Aylla – Nove
Aukamañ si ripara dalla pioggia sotto un albero caduto. Per proteggersi ha usato anche delle foglie di gunnera, ma l’acqua si infiltra comunque e lo bagna.
Mi avvicino lentamente perché non veda in me una minaccia, perché non pensi che sono mandato dai wingka, perché mi riconosca.
Allarmato, il ragazzo si mette in ginocchio e nella mano gli brilla un pugnale. Non manda odore di paura, conosco quell’odore ripugnante, così mi avvicino finché non abbassa la mano armata, e allora mi accuccio al suo fianco.
«Aufman!» esclama Aukamañ abbracciandomi. Per tutta risposta gli lecco il volto e sento il sapore salato delle lacrime.
Mi stringe fra le braccia e nella lontana lingua della Gente della Terra mi dice che non mi ha mai dimenticato, che ha sempre saputo che un giorno sarei tornato da lui.

È il mio peñi, mio fratello. Sono il suo peñi, suo fratello. Aukamañ mi tocca il ventre, palpa la mia fame, da una borsa di lana tessuta nei colori del coraggio e della nobiltà tira fuori della farina tostata, fa una pappa con l’acqua pura della pioggia e con le mani a conca mi dà da mangiare. Prima di saziare la fame ringrazio il Ngünemapu per quel cibo che un tempo è stato spiga, poi grano che delle mani hanno tostato e macinato.
Aukamañ non smette di abbracciarmi e mi dice che dobbiamo andarcene da lì prima che spiova. Parla di noi, di lui e di me uniti come un tempo e stavolta per sempre. Solo adesso vedo il sangue secco sulla sua gamba destra.
Si è strappato i pantaloni e ha applicato sulla ferita un impacco di muschio.
«Non è una ferita grave, Aufman. Il tuo latrato ha fatto sbagliare la mira al wingka» spiega mentre accenna ad alzarsi.
L’odore della ferita mi dice che presto sarà attaccata da püllameñ, il moscone azzurro che depone le larve nelle ferite di uomini e animali. Quando quel moscone attacca vengono la febbre e l’infezione. So che devo fare qualcosa e gli metto tutte e due le zampe anteriori sul petto e spingo per evitare che si alzi.
«Aufman, che fai? Dobbiamo andarcene prima che passi il temporale» dice sorpreso, ma io non smetto di spingere con le zampe perché rimanga dov’è.

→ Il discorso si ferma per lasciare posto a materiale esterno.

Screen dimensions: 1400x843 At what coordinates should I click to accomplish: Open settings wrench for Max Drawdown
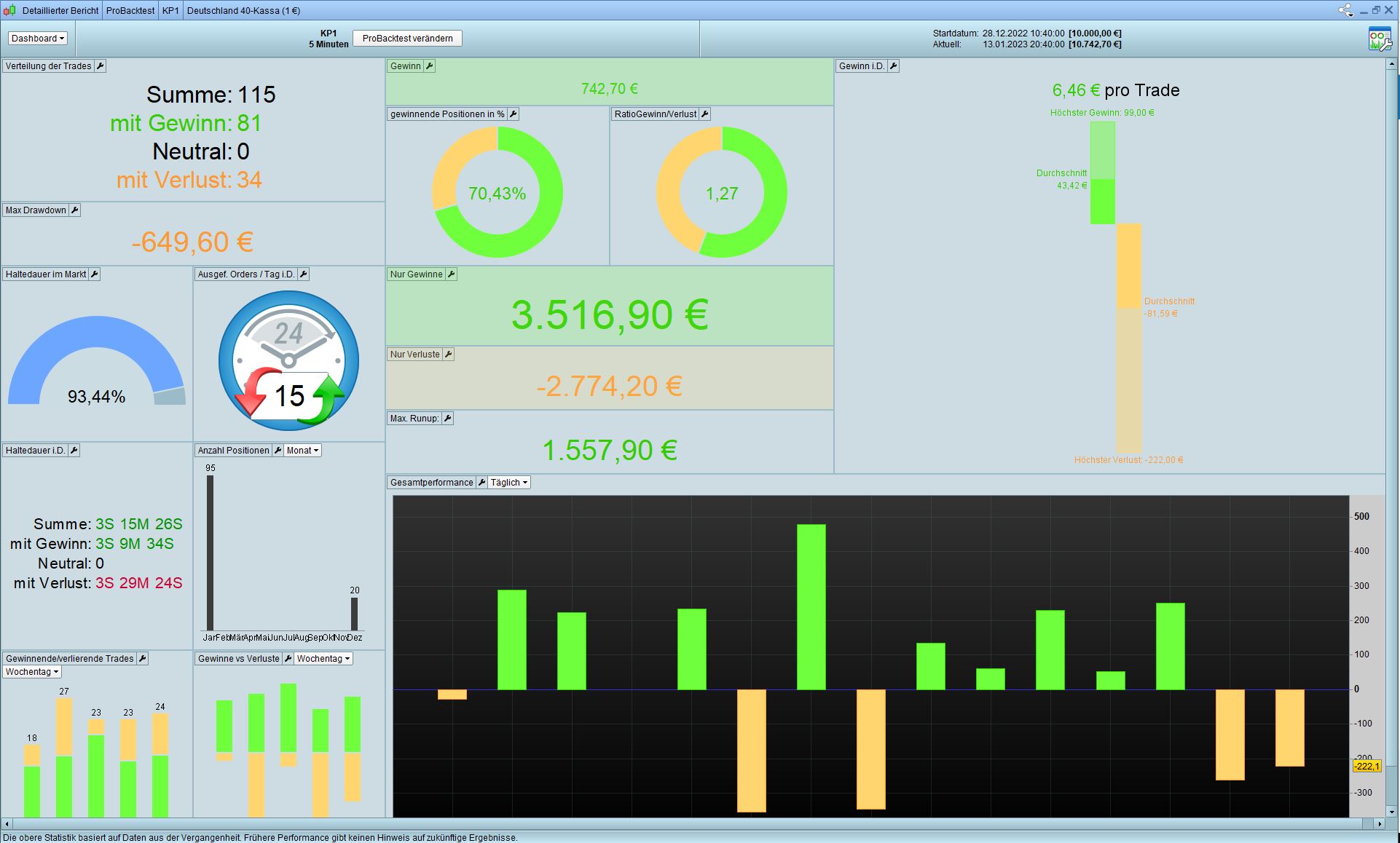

Aukamañ mi guarda negli occhi. C’è fiducia nel suo sguardo, sa che non lo abbandonerò e che nella mia testa di cane c’è un’idea che posso spiegare solo coi miei gesti e movimenti canini, perché al principio dei tempi il Ngünemapu ha disposto che gli animali e gli uomini non si capissero parlando ma attraverso i sentimenti espressi dal modo di guardare. Chi non coglie la tristezza negli occhi di kawell, il cavallo, che dopo essere stato domato sente ancora sotto gli zoccoli la libertà perduta? Chi non percepisce la pena nello sguardo di mansur, il bue legato al giogo e allontanato dalla prateria? Chi non avverte la propria piccolezza contemplando le pupille di mañke, il condor, sovrano del cielo più alto?

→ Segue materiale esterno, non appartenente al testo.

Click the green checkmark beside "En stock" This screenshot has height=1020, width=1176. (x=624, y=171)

Mantengo lo sguardo fisso negli occhi spalancati del mio peñi, mio fratello, che brillano come due luci nere sotto la fascia tessuta nei colori del coraggio e della nobiltà, l’ornamento del longko, di colui che più sa, di colui che insegna e consiglia.

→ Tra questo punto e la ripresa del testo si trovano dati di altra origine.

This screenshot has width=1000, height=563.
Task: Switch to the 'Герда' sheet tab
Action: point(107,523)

«Va bene, Aufman. Resto qui» dice Aukamañ e allora io torno al fiume, là dove il branco di wingka ha lasciato le cose che non poteva portare con sé.
Continua a piovere e mi fa piacere. Che tralkan, il tuono, suoni il suo terribile tamburo, perché il temporale non spaventa chi è cresciuto con la Gente della Terra.